Closed sbromberger closed 6 years ago
This came out of a discussion at JuliaCon about what if any difference there is between fadj/badj
and in_neighbors/out_neighbors
. Seth proposes that fadj/badj is an iterable of the edges that leave/enter the vertex, while in_neighbors/out_neighbors is an iterable over the set of neighbors which ignores the multiplicity in a multigraph.
Since we have never supported Multigraphs, this semantic debate was never an issue. Almost none of our algorithms would correctly handle multigraphs if we just dropped them in without modifying the algorithms.
Does anyone have strong opinions about these names? /bikeshed.
I agree that we should have different names for these concepts. A quick google search shows that "Forward Adjacencies" has been used in RFC4655. The phrase appears once in this paragraph:
There is benefit in knowing which TE LSPs exist, and their routing, to support such applications as placing a high-priority TE LSP in a crowded network such that it preempts as few other TE LSPs as possible (also known as the "minimal perturbation" problem). Note that preempting based on the minimum number of links might not result in the smallest number of TE LSPs being disrupted. Another application concerns the construction and maintenance of a Virtual Network Topology [MLN]. It is also helpful to understand which other TE LSPs exist in the network in order to decide how to manage the forward adjacencies that exist or need to be set up. The cost- benefit of stateful PCE computation would be helpful to determine if the benefit in path computation is sufficient to offset the additional drain on the network and computational resources.

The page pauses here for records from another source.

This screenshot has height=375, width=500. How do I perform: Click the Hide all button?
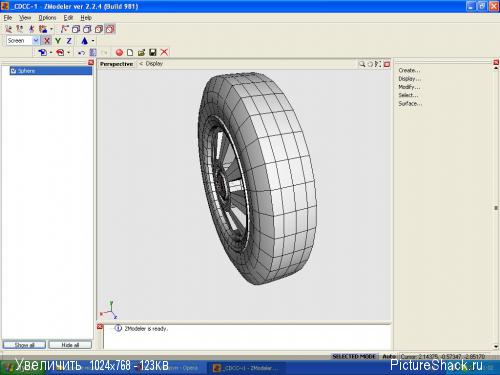click(70, 345)
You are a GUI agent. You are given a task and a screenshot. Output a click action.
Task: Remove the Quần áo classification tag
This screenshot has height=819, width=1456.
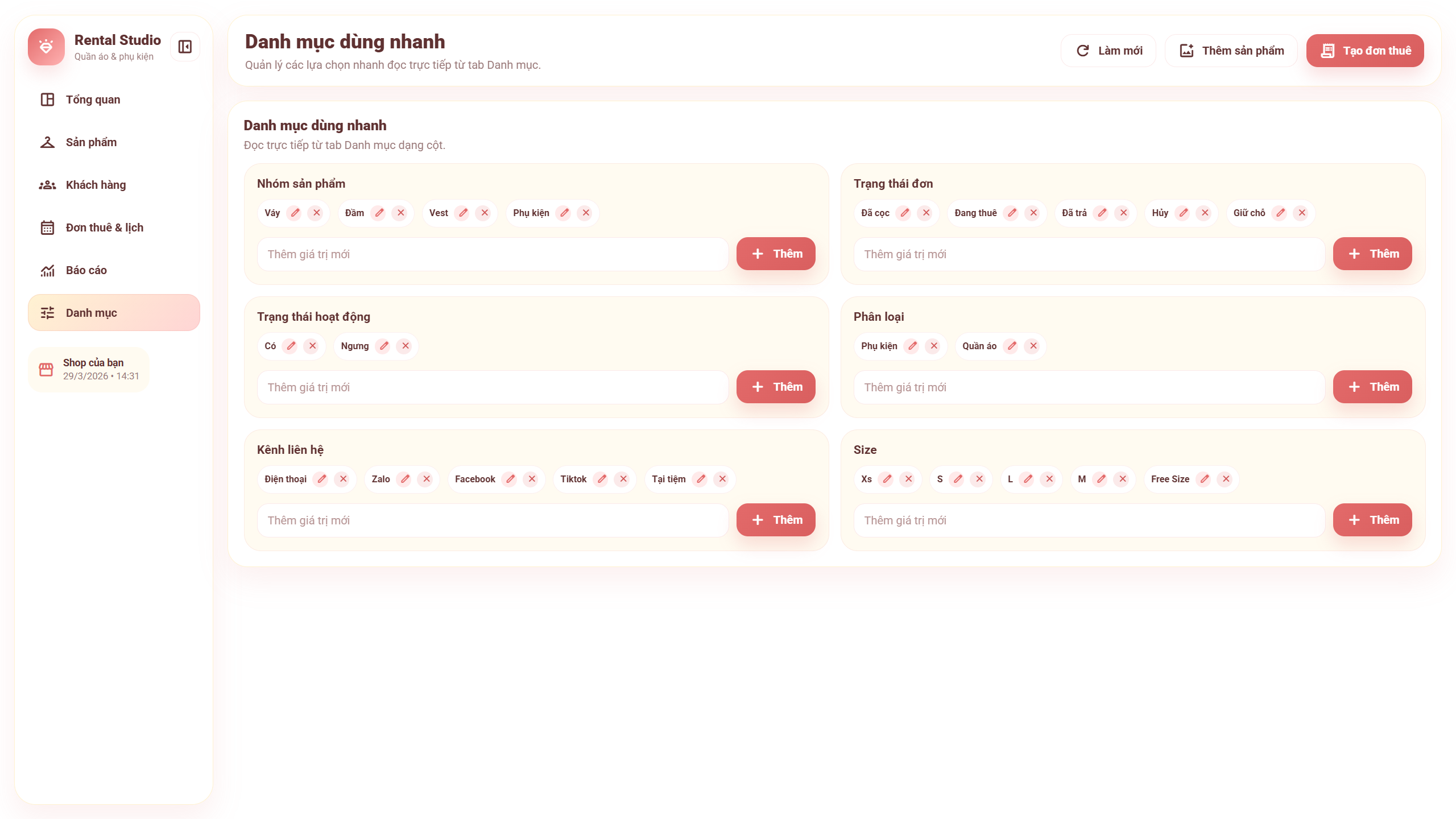click(x=1033, y=346)
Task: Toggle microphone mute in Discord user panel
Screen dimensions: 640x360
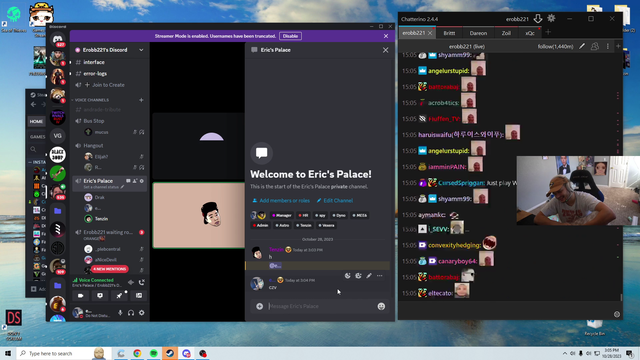Action: click(120, 313)
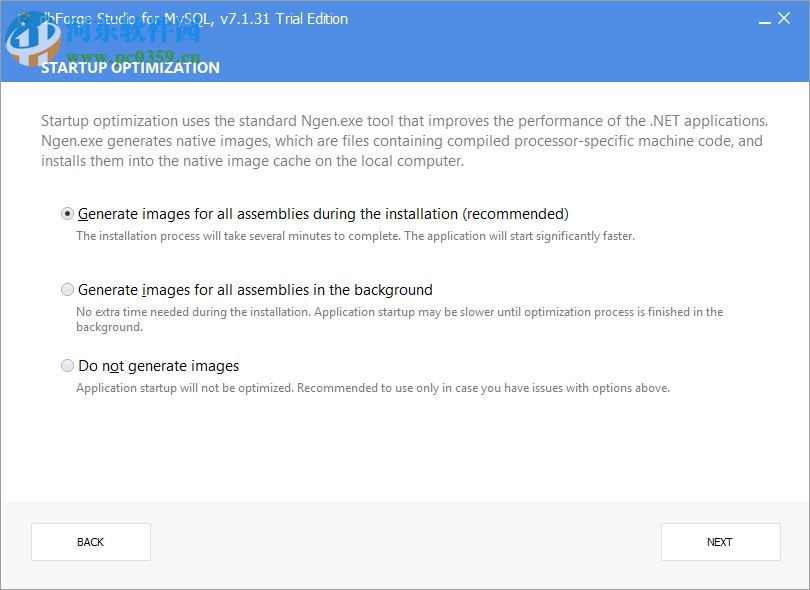
Task: Minimize the installer window
Action: [x=764, y=19]
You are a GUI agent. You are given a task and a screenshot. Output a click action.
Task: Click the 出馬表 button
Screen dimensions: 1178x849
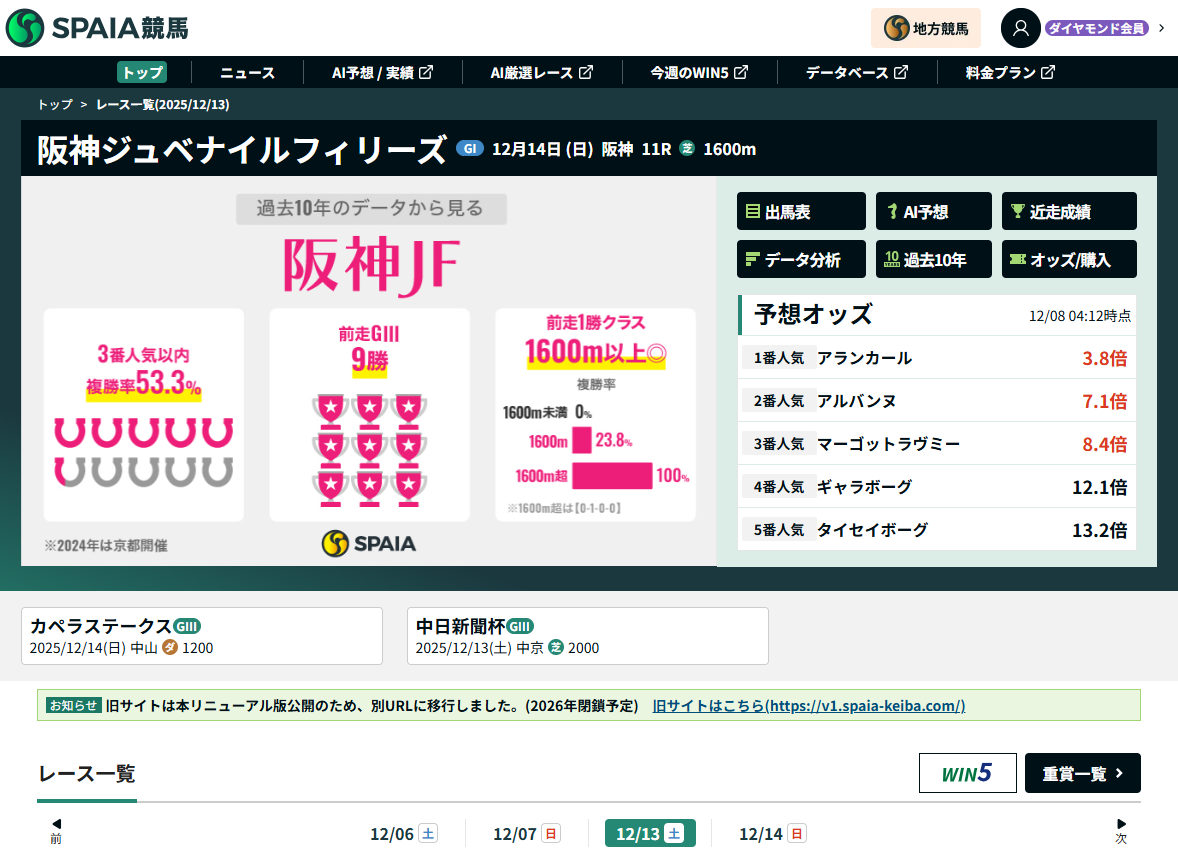tap(800, 211)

And in this comment in BGL's implementation of Parallel Brandes' Algorithm:
// Mark forward adjacencies in DAG of shortest paths
I think that neighbors is the more fundamental concept and the set of outgoing edges in a multigraph is the secondary concept with a representation that depends on the implementation details of the multigraph.
So actually, I just took a look at the code, and I realize that I misspoke yesterday. fadj
and badj
are not in interface.jl
. They're not even exported from simplegraphs
, just used as accessors. Therefore, the correct contract is already with in_neighbors
and out_neighbors
.
So I'll check off that first idea as "already done" - there is no need for every graph type to support fadj
and badj
. Just out_neighbors
and in_neighbors
, but with the caveat that they should not be altered (they should be treated as immutable).
I would still appreciate some discussion on the remaining issues.
First, a propos #642, what exactly is distinction between the API and core? I assume by API you mean "if you make a custom graph Type, it must offer those functions". Does that imply that in moving into the core
, we moving these functions inside SimpleGraphs, and people making their own Types don't have to offer those functions?
(If I follow that right, then) I think those basic modifications are so core to network analysis they belong in the API. I suppose one can measure descriptives without them, but things like clique percolation, robustness measures, and things like Louvain algorithm all require graph modifications. Never mind just building up graphs piecemeal.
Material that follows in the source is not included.